The levels of detail that was covered by this experimental plot, were all vividly striking in the light and colour changes, the distances between props. The room looked like something remote, cut off yet completely normal. He waved a hand to our deepest yet simple senses that can experience and create that have both darkness and light.

As the play went on around him he sat still on his chair neither moving nor speaking a word but with a highly relaxed persona that came through with a very controlled and complete action of stillness in the play. His story was of a recorded tape of him, his mother and his father all with a therapist. When we heard him converse with her his troubles began to be revealed.

All he spoke of about his mother and father was his loss and the fact that he had not played this tape so hadn’t heard their voices within the live component of the interview all about being gay and in love with men. His father strongly disapproved but his mother was much easier. As he sat on the chair omitting his relaxed persona the backing of the stage turned into a projector screen that was to convey repetitive footage including a long struggling wrestling match that moved from sea to field.

That story unravelled and still totally unobtrusively and in fact reeled us right into his sore heart, he smiled and seemed to find contention in his still expression. It was almost like magic as the play came together from the huge lessons he has endured in his fragile lifetime. We sat with him and we wanted to talk with his and console him.

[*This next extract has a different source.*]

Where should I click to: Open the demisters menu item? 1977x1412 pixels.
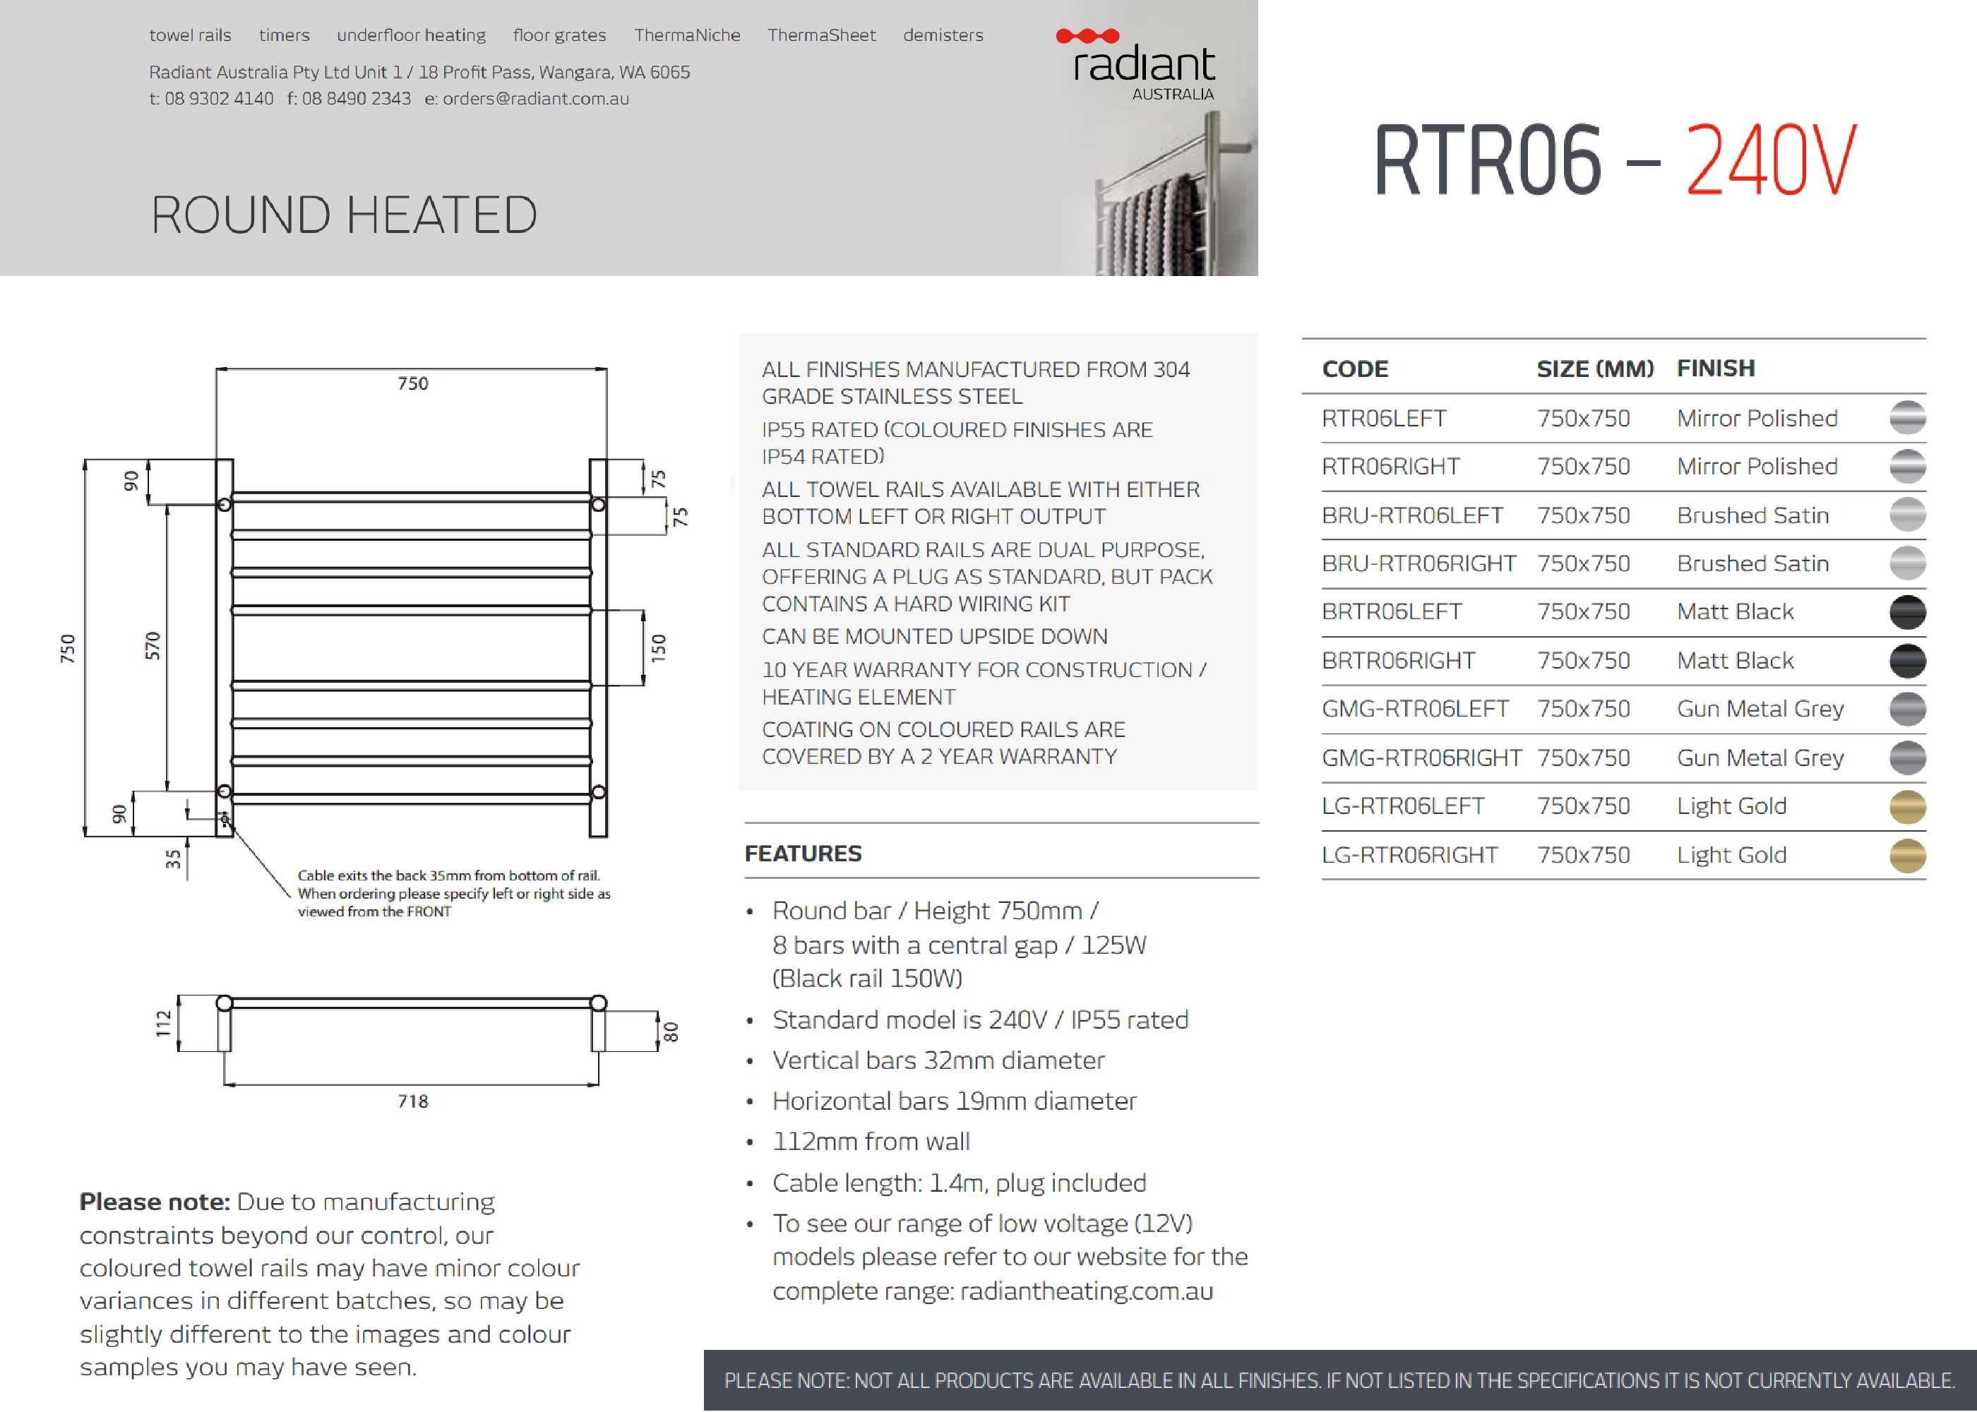(x=942, y=36)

But in his transcendent appearance as a performer on a chair his work had come together in a well thought out show and tell, exploration of and intuitive colouring of how his soul works when he simply moves back and is loved again by his lost parents. From listening to this four way conversation we could tell that even in a hurricane there is still love. In the end he forgave his father and his father forgave him, the hour finished with footage of his father’s funeral.

And in his final Eulogy in the church we came to realise that was the purpose of this play from a darling actor who allowed us to feel and think with dialogue, to escape into the scenes of wrestling, water, fields was to fulfil a Eulogy in the highest purpose and with the greatest of taste. As he was sad he sat, as he angered he sat, and as he smiled (with greatness) he sat, so thanks for sitting with us and allowing us to look into your mind and life. So personal, so real, so naked, so much like a champion.